Last week, a number of editors here at IT Business received a pitch from a PRfirm representing a certain software behemoth. The sender was trying to interest us in covering three school boards that had flirted with open source software but wisely – according to the very clear message in the
pitch — concluded that it was too costly and complex to support. Not so surprisingly, considering the firm making the pitch represents Microsoft, they chose Microsoft platforms instead.
The summary of the case study for each of these school districts provided some insights into why each chose not to go with open source. For example, one asked Microsoft – yes, the fox guarding the henhouse, you might note — to conduct a Gartner total cost of ownership study, which found the organization would save more than $2 million a year by moving to a unified Microsoft platform with Active Directory.
Another district was having headaches managing the mix of open source and
commercial software.
For an IT reporter who covers the public sector, and who is aware of the growing interest in open source software in the government, this might have been a compelling story idea. There is a huge amount of hype around open source, some of it probably justified and some of it probably not.

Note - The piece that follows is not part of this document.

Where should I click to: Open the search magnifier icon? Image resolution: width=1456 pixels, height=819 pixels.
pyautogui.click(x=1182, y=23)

But any potential interest piqued by the pitch was quashed by the subject line, which read, “Passing the Grade: The pros and cons of open source and commercial software in the Canadian school system.”

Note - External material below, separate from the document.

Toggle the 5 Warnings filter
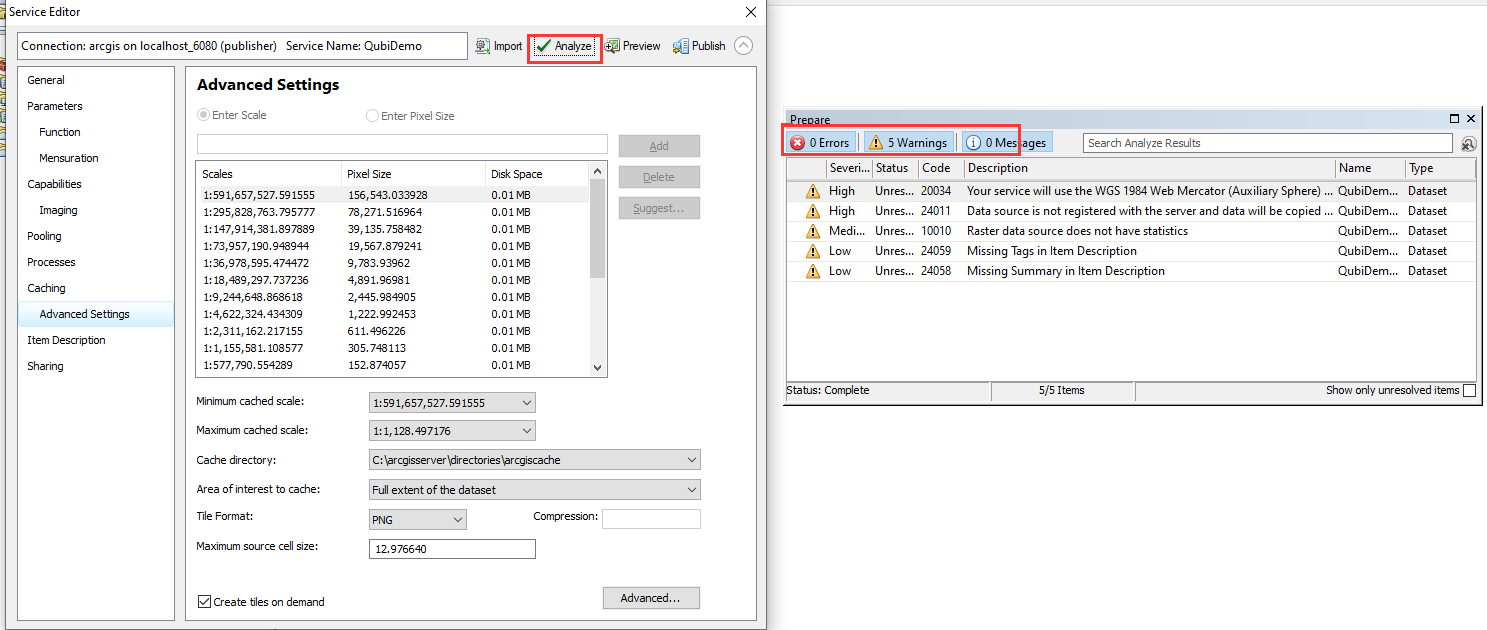The height and width of the screenshot is (630, 1487). click(907, 143)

The trouble is, there were no pros related to the use of open source software hinted at in the pitch, not even one to give it the appearance of a balanced approach to the issue. The same day we received the pitch, ironically enough, Jim Romanesko, (whose Obscurestore site (www.obscurestore.typepad.com) I read religiously, mostly for my daily dose of all around weirdness), had wholeheartedly endorsed Laura Penny’s Your Call Is Important to Us: The Truth About Bullsh*t. Penny, a Canadian writer/scholar, tells us there’s not much about our daily lives that isn’t, to put it politely, fabricated cow manure.
It’s not that there is necessarily more untruth out there today than at some distant, romanticized time in the past, she says – or maybe there is, come to think of it – but that we have increased our capacity by about a gazillionfold to turn what was once on the scale of an irritating sniffle into a full-blown global pandemic.
Journalists like myself have a role to play, I admit. Often – OK, almost always — instead of taking the time to ferret out a broader picture of the experiences that users have had with vendors we settle for the user supplied to us by the vendor’s PR firm.
And for the most part, as Penny notes, we have all become so apparently immune to the way lies have permeated our entire lives that all of us, especially in the IT industry, have ceased to make even the most minor attempts to rail against it.
But one has to draw the line somewhere, and this is that line. We’re aware that it’s up to us to tell both sides of a story, and that PR firms tend to focus on only one. If you’re going to feign objectivity, please make it a good one.
Kathleen Sibley is the editor of Technology in Government.